Problems to work on »
• 1. Answer these questions about the passage on taxation models:
(a) In model I, whose current practice do individual income tax payments follow?
(b) Which two things is the complex family tax system based on?
(c) What determines which tax schedule the program uses automatically?
• 2. Pick up the passage on taxation models after its last sentence and continue writing it.

Selected passage »
I. Personal income tax model
This case is the model of the existing PIT system. Incomes are considered for each individual regardless of the other members of the family (or household). Thus in model I, people are paying their income taxes individually as the current practice is in Hungary.

II. Simple family income tax system
Tax model based on the total household income and applies a single tax schedule. In this case, it is the household which is “producing” the income and paying the taxes for it.

III. Complex family tax system, multiple tax schedules
This is a taxation model based on the total income of the household and the number of children living in the household and uses different tax schedules.

Three kinds of tax schedules or tax schedule systems are assigned to the three basic taxation models. The one which is used automatically by the program depends on the basic taxation model selected. The settings of income limits of tax categories and their (tax) rates can be modified in the tax schedules. Furthermore, items may be added to or deleted from the tax categories.

Material provided »
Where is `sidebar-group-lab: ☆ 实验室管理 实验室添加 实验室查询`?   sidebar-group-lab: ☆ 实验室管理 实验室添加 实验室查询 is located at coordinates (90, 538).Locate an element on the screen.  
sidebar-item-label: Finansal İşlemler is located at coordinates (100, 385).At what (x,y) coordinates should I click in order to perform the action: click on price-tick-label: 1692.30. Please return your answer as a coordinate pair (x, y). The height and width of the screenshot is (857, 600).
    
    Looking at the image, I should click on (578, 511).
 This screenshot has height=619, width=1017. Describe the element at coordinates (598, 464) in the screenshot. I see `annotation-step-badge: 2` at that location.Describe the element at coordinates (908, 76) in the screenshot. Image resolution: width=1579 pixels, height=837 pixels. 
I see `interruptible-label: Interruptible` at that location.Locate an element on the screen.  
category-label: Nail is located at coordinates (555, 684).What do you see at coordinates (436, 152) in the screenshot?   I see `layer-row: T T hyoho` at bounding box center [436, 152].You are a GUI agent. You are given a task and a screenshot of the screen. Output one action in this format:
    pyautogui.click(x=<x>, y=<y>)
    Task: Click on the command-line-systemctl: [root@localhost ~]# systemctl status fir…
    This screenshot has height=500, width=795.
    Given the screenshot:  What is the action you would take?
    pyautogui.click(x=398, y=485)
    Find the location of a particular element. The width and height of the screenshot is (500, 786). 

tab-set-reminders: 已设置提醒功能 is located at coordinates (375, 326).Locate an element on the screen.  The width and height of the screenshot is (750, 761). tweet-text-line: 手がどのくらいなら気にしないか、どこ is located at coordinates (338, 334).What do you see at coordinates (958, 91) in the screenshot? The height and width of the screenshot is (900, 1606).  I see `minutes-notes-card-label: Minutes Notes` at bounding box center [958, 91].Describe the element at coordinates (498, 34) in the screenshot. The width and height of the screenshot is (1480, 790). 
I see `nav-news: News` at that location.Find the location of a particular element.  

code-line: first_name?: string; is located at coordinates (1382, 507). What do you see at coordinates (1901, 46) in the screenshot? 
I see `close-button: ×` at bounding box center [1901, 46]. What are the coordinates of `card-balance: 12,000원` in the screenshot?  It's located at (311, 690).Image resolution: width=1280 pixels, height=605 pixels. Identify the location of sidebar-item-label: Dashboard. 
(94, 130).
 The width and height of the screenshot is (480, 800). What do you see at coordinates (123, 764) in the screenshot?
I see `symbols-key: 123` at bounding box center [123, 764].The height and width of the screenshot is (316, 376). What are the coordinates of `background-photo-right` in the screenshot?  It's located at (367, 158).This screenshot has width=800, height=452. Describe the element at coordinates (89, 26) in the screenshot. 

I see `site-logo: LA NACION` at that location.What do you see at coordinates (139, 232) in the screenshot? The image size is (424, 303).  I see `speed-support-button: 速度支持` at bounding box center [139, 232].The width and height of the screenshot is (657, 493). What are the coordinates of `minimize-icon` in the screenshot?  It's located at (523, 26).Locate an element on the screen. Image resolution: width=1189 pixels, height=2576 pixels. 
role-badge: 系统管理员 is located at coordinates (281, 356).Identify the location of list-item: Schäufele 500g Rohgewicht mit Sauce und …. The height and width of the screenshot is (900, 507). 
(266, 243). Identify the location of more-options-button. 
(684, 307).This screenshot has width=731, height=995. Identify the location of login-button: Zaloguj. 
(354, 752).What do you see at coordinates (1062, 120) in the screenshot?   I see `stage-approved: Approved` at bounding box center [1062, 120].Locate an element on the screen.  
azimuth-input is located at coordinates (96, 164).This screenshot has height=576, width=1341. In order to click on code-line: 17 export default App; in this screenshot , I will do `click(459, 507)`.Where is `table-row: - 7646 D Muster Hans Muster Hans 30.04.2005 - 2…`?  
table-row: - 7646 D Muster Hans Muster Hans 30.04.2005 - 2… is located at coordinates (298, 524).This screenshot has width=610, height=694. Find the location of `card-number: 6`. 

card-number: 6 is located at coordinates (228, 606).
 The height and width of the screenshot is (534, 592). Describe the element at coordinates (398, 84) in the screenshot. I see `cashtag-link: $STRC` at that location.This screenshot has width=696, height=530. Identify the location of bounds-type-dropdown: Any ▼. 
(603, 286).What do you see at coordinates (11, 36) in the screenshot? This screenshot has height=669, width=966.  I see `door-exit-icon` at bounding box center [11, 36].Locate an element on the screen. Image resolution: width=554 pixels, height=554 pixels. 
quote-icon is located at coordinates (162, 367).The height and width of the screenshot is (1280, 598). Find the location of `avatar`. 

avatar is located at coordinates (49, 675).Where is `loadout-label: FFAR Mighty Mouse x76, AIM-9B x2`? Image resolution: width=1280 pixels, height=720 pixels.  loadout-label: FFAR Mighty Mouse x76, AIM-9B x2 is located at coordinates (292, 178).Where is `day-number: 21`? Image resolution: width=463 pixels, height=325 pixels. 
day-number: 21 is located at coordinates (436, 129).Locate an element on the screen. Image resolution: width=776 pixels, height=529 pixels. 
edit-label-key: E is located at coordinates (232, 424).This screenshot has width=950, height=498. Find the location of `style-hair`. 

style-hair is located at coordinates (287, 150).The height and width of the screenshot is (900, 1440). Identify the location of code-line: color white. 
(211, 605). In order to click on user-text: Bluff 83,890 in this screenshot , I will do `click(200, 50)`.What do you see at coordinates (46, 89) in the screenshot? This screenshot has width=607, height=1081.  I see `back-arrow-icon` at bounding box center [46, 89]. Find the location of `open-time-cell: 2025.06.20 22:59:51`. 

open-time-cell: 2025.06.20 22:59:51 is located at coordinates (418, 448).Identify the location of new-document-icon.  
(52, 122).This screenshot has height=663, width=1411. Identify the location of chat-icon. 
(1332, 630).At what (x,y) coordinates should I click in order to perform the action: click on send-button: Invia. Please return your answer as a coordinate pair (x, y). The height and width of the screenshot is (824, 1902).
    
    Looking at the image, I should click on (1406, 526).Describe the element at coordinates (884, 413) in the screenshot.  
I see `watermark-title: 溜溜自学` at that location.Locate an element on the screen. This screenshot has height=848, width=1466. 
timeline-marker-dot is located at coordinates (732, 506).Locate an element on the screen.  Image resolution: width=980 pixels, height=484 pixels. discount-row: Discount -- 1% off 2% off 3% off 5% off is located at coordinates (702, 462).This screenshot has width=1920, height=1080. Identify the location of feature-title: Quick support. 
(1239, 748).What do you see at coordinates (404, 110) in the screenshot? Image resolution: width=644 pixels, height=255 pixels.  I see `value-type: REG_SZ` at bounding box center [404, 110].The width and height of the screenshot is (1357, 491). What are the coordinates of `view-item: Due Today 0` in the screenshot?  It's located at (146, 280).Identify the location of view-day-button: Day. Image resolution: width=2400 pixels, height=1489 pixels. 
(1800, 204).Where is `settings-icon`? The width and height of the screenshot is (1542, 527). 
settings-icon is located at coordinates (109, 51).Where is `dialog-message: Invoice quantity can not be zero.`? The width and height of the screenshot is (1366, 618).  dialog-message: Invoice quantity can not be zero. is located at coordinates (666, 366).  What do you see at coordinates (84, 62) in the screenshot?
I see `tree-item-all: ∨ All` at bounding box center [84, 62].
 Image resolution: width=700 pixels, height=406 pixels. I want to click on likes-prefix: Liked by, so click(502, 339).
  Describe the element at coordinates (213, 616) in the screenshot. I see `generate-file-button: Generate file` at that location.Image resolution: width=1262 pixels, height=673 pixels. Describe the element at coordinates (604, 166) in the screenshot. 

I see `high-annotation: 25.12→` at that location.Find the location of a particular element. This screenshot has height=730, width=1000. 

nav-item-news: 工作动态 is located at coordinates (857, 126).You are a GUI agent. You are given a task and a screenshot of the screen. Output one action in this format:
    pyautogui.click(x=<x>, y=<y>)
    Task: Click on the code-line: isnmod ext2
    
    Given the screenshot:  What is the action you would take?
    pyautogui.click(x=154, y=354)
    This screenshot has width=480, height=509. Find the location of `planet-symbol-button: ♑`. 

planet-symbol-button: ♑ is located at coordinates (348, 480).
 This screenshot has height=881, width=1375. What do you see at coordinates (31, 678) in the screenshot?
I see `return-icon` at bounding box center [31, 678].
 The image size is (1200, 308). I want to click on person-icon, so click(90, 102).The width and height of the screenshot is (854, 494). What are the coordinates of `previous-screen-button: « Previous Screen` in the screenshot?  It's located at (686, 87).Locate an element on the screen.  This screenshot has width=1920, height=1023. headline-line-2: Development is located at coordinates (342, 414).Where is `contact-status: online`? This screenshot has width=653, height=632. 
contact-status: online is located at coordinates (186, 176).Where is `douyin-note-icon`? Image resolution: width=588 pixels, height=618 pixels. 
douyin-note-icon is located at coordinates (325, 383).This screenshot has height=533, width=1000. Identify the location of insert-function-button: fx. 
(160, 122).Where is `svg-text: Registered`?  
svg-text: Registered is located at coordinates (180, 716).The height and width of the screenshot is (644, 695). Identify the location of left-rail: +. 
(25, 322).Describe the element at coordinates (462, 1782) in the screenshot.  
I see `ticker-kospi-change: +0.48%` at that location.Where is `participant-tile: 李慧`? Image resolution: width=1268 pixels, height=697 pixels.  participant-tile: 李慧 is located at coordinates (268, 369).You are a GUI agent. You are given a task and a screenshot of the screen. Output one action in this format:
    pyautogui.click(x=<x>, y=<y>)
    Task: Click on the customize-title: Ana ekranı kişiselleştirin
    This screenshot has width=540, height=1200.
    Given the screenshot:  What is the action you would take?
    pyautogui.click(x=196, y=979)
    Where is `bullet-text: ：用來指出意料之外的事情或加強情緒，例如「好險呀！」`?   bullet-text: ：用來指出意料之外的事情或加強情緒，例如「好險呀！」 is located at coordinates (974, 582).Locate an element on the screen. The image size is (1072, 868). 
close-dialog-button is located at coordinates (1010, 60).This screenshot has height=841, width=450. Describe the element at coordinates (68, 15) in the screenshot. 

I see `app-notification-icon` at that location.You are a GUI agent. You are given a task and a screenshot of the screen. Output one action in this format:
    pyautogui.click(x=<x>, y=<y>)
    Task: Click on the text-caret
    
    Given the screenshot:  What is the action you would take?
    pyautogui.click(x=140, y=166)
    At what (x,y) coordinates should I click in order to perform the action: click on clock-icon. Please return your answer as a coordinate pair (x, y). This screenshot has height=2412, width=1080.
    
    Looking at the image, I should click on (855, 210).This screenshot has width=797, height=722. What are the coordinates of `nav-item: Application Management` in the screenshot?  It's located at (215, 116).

Expected outputs »
• 1.
(a) Hungary's.
(b) The total income of the household and the number of children living in the household.
(c) The basic taxation model selected.

• 2.
The income brackets and the rates of the categories thus created may be set by changing the parameters in the personal income tax schedule. (PIT tax schedules menu Parameters menu item). A new bracket can be added and deleted using the Add new tax category and Delete tax category menu items. A unique function is the option to use the wages tax schedule (in 1996 there has been two different schedules for wages and other incomes in Hungary). There are two ways to use the wage tax schedule. One is to use and modify the built-in 1996 PIT tax model. The other way is to change the “Wage Deduction” from Deductions to a specially calculated deduction

The operation and the specification of parameters in the simple family tax schedule is similar to that of the PIT tax schedule. Its usage is different in that the income of the household under total summarisation forms the basis of the tax. Naturally, the options of setting this simple tax schedule come up under the Parameters item of the FIT tax schedules if the basic tax model is model II.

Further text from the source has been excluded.